DICKINSON, Texas – It’s been nearly four months since Mary Contreras’ home flooded with four feet of water. Hurricane Harvey moved in during the dark of the night and sent water gushing into Contreras’ home, forcing her family to evacuate.

Contreras has spent the ensuing months gutting her home and figuring out how she’s going to rebuild. Her daughter’s softball team helped tear out the sheetrock, and she’s taken out a third mortgage to begin repairs.

She's also one of nearly 700 applicants who applied for the “Dickinson Harvey Relief Fund,” a fund set up by the city after Harvey struck her small town. City leaders called for private donations to help residents rebuild.

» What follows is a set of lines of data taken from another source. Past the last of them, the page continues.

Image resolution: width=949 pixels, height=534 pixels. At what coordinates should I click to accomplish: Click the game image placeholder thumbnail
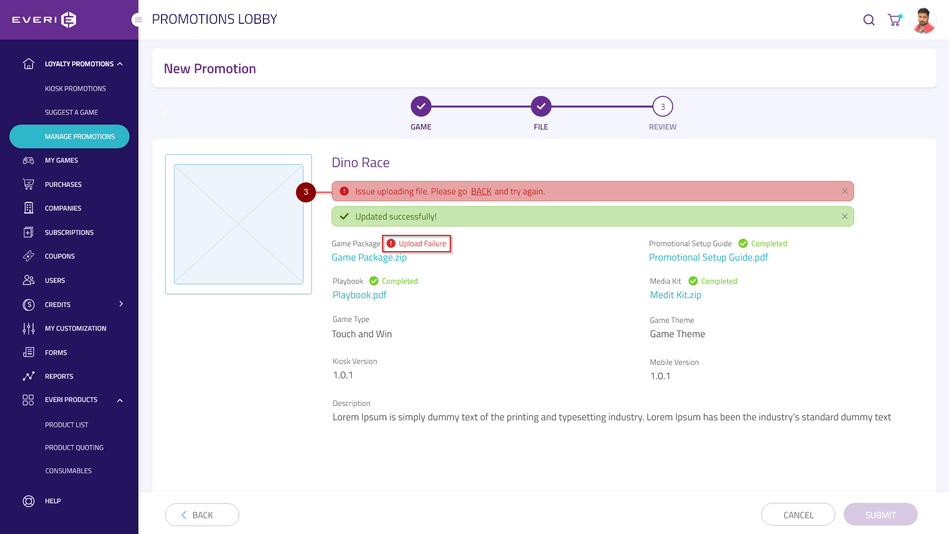pyautogui.click(x=238, y=224)
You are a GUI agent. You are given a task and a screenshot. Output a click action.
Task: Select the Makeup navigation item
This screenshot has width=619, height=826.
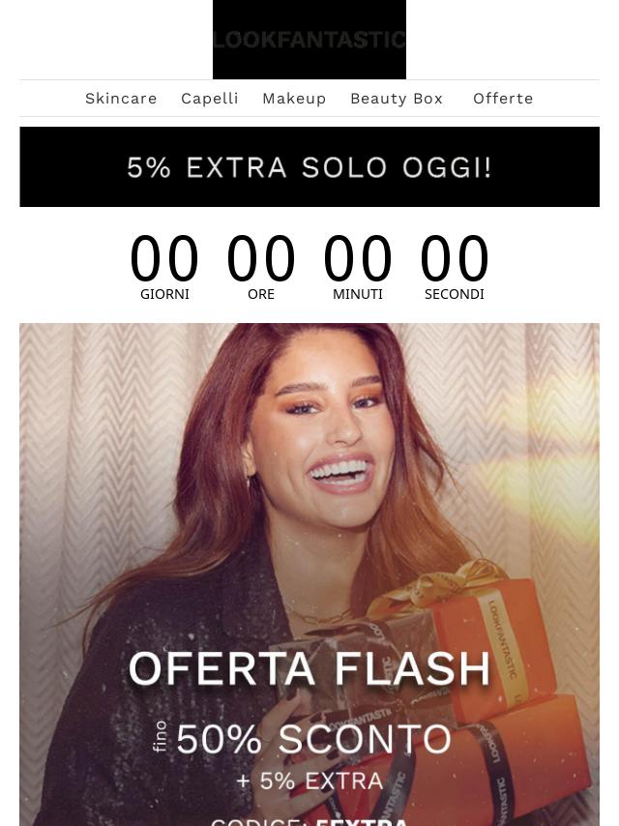tap(294, 99)
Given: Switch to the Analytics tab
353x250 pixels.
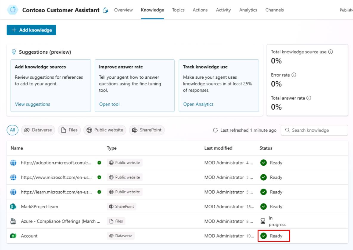Looking at the screenshot, I should tap(248, 10).
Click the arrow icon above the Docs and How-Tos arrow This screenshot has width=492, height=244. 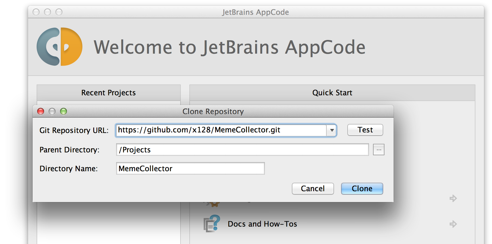click(x=453, y=198)
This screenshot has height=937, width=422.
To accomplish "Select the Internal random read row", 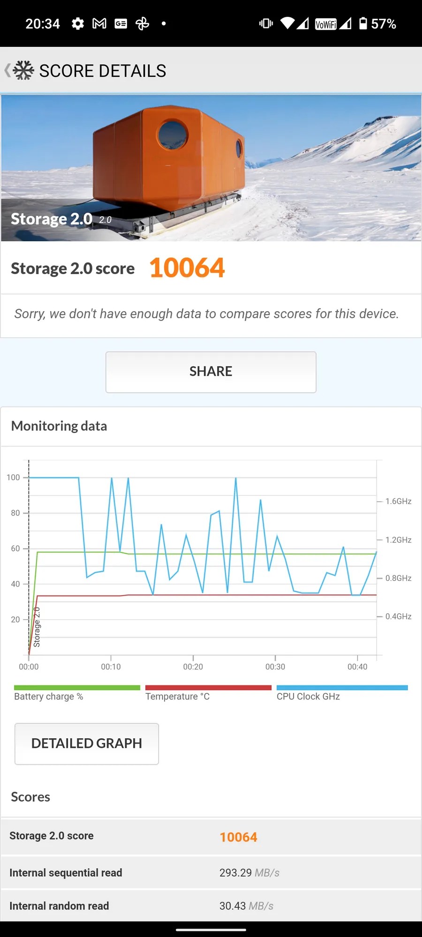I will pyautogui.click(x=211, y=906).
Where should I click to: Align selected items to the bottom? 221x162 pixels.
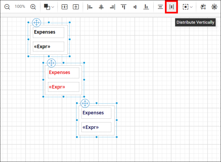(146, 7)
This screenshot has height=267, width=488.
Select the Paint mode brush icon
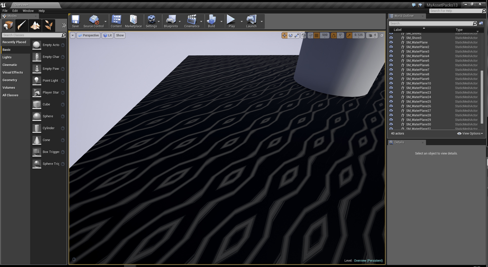click(22, 25)
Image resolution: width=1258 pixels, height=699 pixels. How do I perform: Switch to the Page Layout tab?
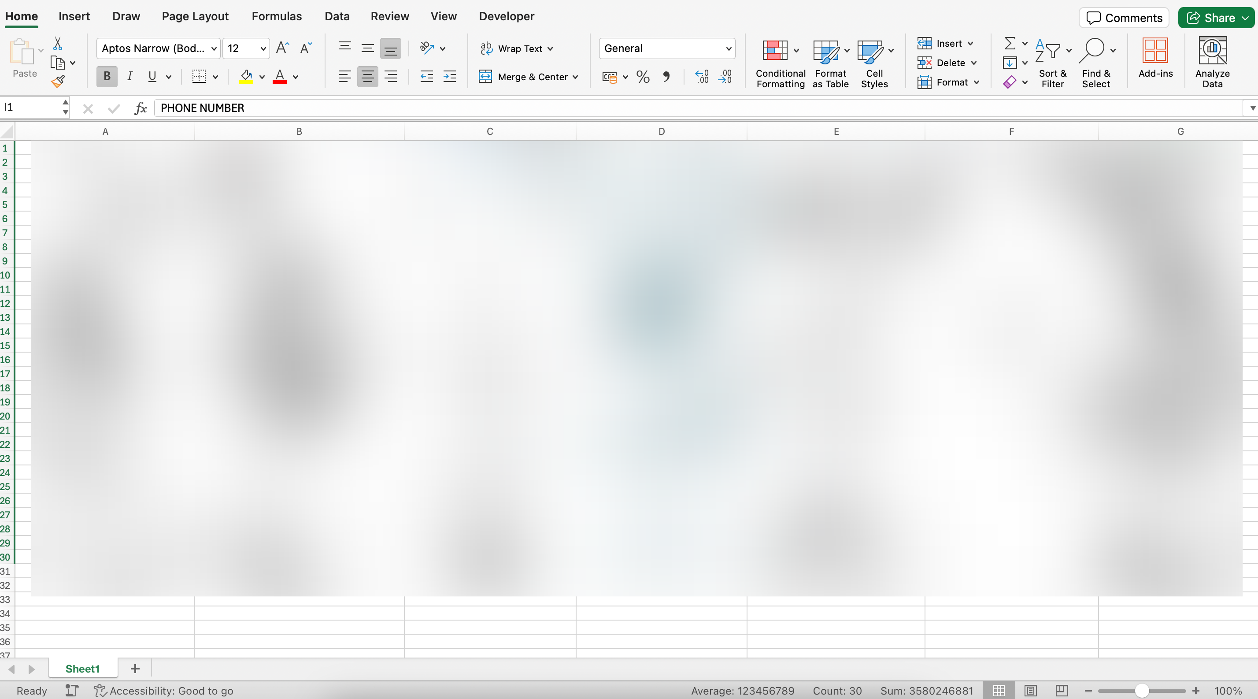point(195,16)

Now, Contreras is one of hundreds of residents who received letters in the past week stating she’s been denied funding. "Donations were not sufficient to award grants to all applicants. Consequently, the City is not able to provide you with a repair grant at this time," the letter reads in part. If not her family and all they’ve been through, Contreras thought, then who?

Residents who applied, who went through their own horrific experiences, are frustrated with city leaders. Where’s the communication, they ask. Where’s the transparency? And, most importantly, where’s the money?

The Dickinson City Council appointed a seven-member committee to review applications and disperse the more than $1 million in funding. That committee voted to approve $2,000 grants to 425 residents in November, with the remaining funds being dispersed to local businesses.


Read more: Devastation in Dickinson

The city’s original plan was to disperse up to $3,000 for Dickinson residents and $5,000 for businesses. Instead, the committee opted for $2,000 grants to “make the most tangible difference,” said Alun Thomas, the city’s secretary.

Residents who received approval must agree to use the money to repair the structures of their homes, Thomas said, adding “we can help the community by fixing the status of houses.”

The fund drew criticism in November as frustrated residents questioned why the money was sitting in a bank account and not helping those who need it most. Committee members had trouble coordinating times to meet to go through applications, city spokesperson Bryan Milward said in November. Texas’ Open Meetings Act requires a quorum, or at least two-thirds of a committee to be present, to conduct official business.

One member then resigned and the city council appointed two new members as alternates. Since then, the committee has met regularly to sort through the applications, Thomas said.

The committee chose recipients through an anonymous process. All applications were redacted from all personal information. The committee then ranked each application based on severity of the damage. Thomas said those rankings were averaged to determine who received a grant.

Contreras is disappointed her family wasn’t selected. The money would have gone to helping replace sheetrock or her flooded kitchen counters. But she said her family will make it through. The third mortgage is helping pay for repairs, and she’s thankful for the help from the community that her family has received.

Although her family wasn't selected, “I really hope the money is helping someone who needs it,” she said.